ビジューは宝石に似せたイミテーションの硝子細工だ。

とはいえ、この世界では硝子自体に希少価値があるので、それなりに高価ではある。

宝飾品の多くは宝石で出来ており、ビジューは靴やドレスの縁飾りなど、脇役になっているのだが、マリアローゼが欲しいのは更に極小のビーズである。

ボタンやスパンコール等も作れるだろう。


「ふむ、でしたら、いっそのこと職人を集めた街を作るのも良いかもしれませんね」


とんでもない事を言い始めたので、マリアローゼは固まった。


「ま、街、ですか?」


「ああ、いえ、無から作り出す訳ではありませんよ。例えば、綿花や綿羊のいる地域で糸の生産が盛んなように材料の原産地に工房を作って、そこからアイテールや王都に運ばせれば、輸送の経費も抑える事が出来ます。

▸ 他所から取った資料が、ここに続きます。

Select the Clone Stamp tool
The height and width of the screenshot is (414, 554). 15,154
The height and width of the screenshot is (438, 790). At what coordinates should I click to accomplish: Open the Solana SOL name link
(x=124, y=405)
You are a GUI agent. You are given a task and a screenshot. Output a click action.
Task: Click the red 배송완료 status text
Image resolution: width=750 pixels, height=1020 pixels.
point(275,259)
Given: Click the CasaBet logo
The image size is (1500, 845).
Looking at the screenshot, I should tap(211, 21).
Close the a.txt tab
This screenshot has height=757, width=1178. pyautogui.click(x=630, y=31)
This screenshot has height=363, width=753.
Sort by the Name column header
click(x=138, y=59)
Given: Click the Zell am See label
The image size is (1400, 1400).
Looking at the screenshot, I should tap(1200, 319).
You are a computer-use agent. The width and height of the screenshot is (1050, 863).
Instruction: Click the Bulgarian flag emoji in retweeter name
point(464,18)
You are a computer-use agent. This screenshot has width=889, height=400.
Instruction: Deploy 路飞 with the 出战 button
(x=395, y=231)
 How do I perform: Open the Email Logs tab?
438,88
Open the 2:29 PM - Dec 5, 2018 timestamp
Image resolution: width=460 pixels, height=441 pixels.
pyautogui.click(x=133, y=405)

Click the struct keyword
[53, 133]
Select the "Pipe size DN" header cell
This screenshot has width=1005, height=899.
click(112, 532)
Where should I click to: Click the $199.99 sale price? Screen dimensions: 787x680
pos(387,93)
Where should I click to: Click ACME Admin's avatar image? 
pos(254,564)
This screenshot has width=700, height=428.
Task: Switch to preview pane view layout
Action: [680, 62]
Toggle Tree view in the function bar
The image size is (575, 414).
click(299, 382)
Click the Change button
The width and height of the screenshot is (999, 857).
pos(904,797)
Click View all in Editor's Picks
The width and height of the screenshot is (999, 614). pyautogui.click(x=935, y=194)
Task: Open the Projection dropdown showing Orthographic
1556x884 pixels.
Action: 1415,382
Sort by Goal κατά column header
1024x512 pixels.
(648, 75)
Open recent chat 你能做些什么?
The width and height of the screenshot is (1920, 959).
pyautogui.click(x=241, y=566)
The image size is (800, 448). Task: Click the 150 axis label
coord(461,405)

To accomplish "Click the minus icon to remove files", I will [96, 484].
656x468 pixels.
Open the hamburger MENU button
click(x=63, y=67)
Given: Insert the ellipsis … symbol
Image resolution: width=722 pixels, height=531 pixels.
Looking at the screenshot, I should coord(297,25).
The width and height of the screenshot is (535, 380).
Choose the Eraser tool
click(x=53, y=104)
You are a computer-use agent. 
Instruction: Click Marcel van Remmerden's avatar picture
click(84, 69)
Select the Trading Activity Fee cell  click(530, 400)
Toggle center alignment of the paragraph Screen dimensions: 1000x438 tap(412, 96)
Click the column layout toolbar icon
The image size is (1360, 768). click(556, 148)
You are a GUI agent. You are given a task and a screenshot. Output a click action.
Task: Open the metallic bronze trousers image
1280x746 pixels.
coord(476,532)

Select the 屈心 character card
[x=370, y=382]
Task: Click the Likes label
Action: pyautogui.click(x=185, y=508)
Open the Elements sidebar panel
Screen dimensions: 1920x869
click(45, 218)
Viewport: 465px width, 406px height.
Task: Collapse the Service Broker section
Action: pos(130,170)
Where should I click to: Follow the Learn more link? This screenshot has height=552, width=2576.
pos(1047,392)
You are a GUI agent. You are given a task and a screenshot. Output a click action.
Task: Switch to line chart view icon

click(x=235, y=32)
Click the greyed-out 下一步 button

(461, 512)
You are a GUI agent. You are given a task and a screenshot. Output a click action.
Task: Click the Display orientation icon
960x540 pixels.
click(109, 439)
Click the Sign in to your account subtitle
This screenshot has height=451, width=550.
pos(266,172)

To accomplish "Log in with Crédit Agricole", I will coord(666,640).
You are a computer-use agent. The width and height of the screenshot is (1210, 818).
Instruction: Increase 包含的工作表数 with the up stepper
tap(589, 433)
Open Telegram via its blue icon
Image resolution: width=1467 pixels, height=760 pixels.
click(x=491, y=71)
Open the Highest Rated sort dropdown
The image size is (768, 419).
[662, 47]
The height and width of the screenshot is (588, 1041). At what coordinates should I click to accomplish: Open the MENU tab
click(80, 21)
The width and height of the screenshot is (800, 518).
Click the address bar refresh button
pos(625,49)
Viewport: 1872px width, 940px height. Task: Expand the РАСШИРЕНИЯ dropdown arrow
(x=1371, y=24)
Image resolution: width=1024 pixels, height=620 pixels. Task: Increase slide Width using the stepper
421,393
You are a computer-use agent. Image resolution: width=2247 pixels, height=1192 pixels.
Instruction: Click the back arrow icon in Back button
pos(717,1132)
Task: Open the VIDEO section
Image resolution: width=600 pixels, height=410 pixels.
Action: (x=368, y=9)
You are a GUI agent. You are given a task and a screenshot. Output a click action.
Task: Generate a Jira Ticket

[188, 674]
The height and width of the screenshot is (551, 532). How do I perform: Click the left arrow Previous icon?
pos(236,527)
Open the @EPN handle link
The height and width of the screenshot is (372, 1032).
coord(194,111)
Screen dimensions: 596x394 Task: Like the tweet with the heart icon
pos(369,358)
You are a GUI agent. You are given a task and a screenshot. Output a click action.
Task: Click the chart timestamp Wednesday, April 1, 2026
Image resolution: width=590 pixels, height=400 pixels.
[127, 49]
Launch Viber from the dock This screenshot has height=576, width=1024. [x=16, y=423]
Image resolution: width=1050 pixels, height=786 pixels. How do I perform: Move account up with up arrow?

ただ、そうなると連絡を密に取り難いのが問題でもありますが」


「連絡手段の構築も考えねばなりませんね。ですが、神聖教の異端に触れる可能性もあるので、レイ様に相談しませんと……とりあえず技術開発だけはこの町で行って、製法を各地の工房へ送る形に致しましょう」


「お嬢様……ええ、その様に致しましょう」


思わず本当に5歳ですか?と訊きかけて、マローヴァは静かに頷いた。

ジェレイドという規格外の化物を見続けていたのだから、マローヴァも慣れてはいる。

その彼が切望した女性もまた幼い外見ながら、規格外だと言う事だ。


「他にも欲しい物が出来ましたら、メイヤールに命じて頂ければ問題ありません。もし、私でなくては嫌と言う事があれば、是非もないですが」


「いえ、メイヤールさんで大丈夫です」


営業スマイルは確かに格好よくはあるのだが、ジェレイド並みに胡散臭いのでマリアローゼは即遠慮した。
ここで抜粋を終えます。